Fino ad ora i piani industriali non hanno conseguito risultati concreti per i lavoratori di Caserta e Marcianise ricollocati dalla Jabil.
La Jabil è una società americana che opera nel settore della produzione di componenti elettronici e circuiti elettronici per produttori di apparecchiature originali. Inoltre offre servizi per la progettazione e il design dei prodotti, per la gestione della catena di distribuzione e per la fase post-vendita.
Nel 1993 entra in Borsa, al NYSE (borsa di New York). Nel 1996 diventa fornitore di Cisco Systems e di HP, dalla quale dipendono il 25% dei ricavi di Jabil e da cui nel 1998 acquisisce la linea produttiva delle stampanti laser. Successivamente la Jabil acquista la Philips Contract Manufacturing Services.
La vicenda di Marcianise è l’esempio più evidente a riguardo, ove oltre un centinaio di lavoratori erano stati presi in carico per intraprendere quello che veniva presentato come un grosso progetto manifatturiero. La Softlab ha successivamente posticipato il progetto per sancire una collaborazione con il gruppo Seri nel quadro di reindustrializzazione dell’area di Teverola.
A seguito dell’insuccesso circa la collaborazione appena descritta, determinati enti hanno annunciato un ulteriore progetto industriale nel comune di Maddaloni basato su nuove produzioni. Il progetto oggi vede occupate pochissime unità.

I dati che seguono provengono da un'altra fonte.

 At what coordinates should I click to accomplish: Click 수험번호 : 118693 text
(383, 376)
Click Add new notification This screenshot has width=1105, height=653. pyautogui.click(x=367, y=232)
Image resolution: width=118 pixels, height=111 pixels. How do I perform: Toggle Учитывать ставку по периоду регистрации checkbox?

Tali fatti possiamo coglierli dagli articoli di stampa e dai diversi comunicati con i quali le RSU (rappresentanza sindacale unitaria) proclamano da mesi lo stato di tensione, culminato con lo sciopero dello scorso 17 giugno sotto la Prefettura di Caserta.

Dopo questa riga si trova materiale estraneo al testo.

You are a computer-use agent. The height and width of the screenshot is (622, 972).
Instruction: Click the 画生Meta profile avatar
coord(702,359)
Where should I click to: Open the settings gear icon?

Naturalmente non sono presenti questioni sollevate da un sindacato etichettato come nemico. Lo stesso sindacato ha ritenuto dunque di non dover partecipare alla presentazione del polo tecnologico di Maddaloni.

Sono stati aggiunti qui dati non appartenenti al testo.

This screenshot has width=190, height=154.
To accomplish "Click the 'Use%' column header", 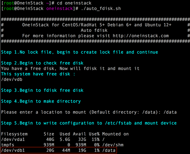I will (x=94, y=134).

La Ugl Metalmeccanici si dice molto amareggiata circa le posizioni assunte da Softlab. Al tavolo MISE sono state presentate criticità reali, le quali agitano i lavoratori da 3 anni senza alcuna prospettiva professionale. La Ugl vuole porre fine alla stagione dei proclami ed ha fiducia nel fatto che nei successivi incontri il MISE e la Regione Campania assumano pienamente la propria responsabilità di controllo. In questo modo si raggiungerebbero precisi obiettivi per le aziende che prenderebbero in carico i lavoratori da ricollocare e tutelare.